The parking lot is intentionally a single unstructured text field, not a second list. No checkboxes, no items, no count. Just free-form text you can jot into. Think of it more like a sticky note on your desk than a backlog queue.
There's no expiry or size limit currently - that's a deliberate choice. The moment I add structure (item counts, due dates, auto-promote features), it becomes the shadow backlog you're describing. The lack of structure is the friction. It's annoying enough to dig through a wall of text that people naturally keep it minimal or clean it out.
That said - your question is making me consider whether a gentle nudge might help. Something like a faint "last edited 2 weeks ago" timestamp that quietly signals when the parking lot is becoming stale.

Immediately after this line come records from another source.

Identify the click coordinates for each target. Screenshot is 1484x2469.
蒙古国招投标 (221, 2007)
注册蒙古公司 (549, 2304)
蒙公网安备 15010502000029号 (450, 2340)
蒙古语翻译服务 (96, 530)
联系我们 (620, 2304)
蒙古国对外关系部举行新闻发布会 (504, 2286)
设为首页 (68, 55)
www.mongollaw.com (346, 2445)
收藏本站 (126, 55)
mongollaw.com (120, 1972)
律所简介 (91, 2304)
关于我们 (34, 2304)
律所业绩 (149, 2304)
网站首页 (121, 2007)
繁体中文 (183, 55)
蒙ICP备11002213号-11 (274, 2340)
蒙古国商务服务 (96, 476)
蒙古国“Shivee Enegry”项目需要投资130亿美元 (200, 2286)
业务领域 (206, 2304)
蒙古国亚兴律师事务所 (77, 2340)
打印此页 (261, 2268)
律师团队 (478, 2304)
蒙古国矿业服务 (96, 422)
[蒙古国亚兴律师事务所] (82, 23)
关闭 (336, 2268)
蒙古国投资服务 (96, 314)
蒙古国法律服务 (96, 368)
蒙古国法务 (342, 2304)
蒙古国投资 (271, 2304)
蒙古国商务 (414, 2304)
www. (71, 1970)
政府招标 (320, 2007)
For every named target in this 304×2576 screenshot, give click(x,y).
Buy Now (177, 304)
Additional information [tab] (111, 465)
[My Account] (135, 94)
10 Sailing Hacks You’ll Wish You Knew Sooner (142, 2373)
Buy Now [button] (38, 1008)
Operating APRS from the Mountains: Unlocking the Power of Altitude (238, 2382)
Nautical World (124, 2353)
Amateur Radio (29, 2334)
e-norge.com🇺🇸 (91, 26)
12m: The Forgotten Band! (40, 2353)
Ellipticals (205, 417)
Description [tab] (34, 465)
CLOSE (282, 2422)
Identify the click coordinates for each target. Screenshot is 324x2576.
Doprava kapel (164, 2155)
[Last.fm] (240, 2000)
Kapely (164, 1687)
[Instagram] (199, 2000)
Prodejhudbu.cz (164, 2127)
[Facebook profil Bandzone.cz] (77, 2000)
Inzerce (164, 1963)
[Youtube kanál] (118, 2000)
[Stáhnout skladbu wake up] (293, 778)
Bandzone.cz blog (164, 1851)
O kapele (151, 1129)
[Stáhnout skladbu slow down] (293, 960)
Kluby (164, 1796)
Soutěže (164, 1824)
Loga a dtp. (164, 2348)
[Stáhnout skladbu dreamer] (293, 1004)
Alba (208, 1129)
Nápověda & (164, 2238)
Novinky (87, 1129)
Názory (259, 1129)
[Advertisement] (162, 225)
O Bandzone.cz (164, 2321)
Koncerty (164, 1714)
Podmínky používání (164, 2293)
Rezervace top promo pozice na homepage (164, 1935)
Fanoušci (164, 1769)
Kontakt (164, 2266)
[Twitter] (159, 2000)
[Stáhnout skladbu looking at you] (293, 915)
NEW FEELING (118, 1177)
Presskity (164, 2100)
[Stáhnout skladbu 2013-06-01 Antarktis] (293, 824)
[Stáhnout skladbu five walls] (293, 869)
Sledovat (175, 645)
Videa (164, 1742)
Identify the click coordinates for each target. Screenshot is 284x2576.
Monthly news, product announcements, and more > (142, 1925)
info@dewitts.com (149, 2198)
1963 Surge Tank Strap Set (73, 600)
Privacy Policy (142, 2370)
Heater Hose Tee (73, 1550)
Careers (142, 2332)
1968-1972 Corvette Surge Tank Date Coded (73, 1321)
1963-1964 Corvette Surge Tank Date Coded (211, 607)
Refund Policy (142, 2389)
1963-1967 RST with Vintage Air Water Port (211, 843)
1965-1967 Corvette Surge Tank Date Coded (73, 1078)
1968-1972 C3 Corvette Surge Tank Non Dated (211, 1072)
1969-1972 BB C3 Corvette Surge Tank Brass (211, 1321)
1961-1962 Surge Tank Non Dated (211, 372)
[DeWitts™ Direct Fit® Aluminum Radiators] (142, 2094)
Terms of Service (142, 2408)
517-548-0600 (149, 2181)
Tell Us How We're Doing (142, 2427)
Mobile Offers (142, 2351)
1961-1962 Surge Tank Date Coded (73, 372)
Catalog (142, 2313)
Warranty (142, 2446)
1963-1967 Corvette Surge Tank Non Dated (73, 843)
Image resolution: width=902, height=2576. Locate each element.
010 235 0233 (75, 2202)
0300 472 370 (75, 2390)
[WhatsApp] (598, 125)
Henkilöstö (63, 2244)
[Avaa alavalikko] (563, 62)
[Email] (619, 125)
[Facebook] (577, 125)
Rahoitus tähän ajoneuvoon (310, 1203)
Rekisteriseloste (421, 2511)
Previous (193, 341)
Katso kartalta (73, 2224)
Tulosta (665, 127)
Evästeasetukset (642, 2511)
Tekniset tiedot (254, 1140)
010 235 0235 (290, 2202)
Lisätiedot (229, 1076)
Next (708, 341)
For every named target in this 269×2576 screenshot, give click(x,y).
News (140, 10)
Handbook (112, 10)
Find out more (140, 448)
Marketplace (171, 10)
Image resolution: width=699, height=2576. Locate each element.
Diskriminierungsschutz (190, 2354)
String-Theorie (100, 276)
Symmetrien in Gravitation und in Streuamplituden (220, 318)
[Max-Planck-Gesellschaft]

No enforcement, just awareness.
Appreciate you pushing on this - it's exactly the kind of design tension that's easy to get wrong.
How does it handle ongoing tasks that take longer than 24 hours, like a multi-day project — do those still get auto-cleared or is there some way to keep them past the cutoff?
@melihasaatqnq2 only completed tasks auto-clear after 24 hours - your active/incomplete tasks stay put indefinitely until you check them off.
The 24-hour expiry is just housekeeping for the "done" items so your list doesn't fill up with yesterday's wins. The goal is keeping the interface clean without you having to manually delete things.
For multi-day projects: I'd suggest breaking them into the next concrete action (which I personally do) rather than keeping "Q3 Marketing Plan" sitting in a slot for weeks.
That said - if something legitimately needs to sit there as a reminder (like "Follow up with client Thursday"), it'll stay until you complete it. No time pressure on incomplete items.
How does it handle the 24-hour auto-clear if someone wants to keep a record of stuff they finished for reference later?
The focus-on-one-task-at-a-time idea is great, but I'd love a simple way to pin one of the five as the "must do today" so the swap mechanic feels less like a lateral move and more like real prioritization. Maybe a star next to slots that affects the stats weighting too.
The five-task limit sounds restrictive but it actually cleared my head after a day of testing. Love that completed items vanish on their own.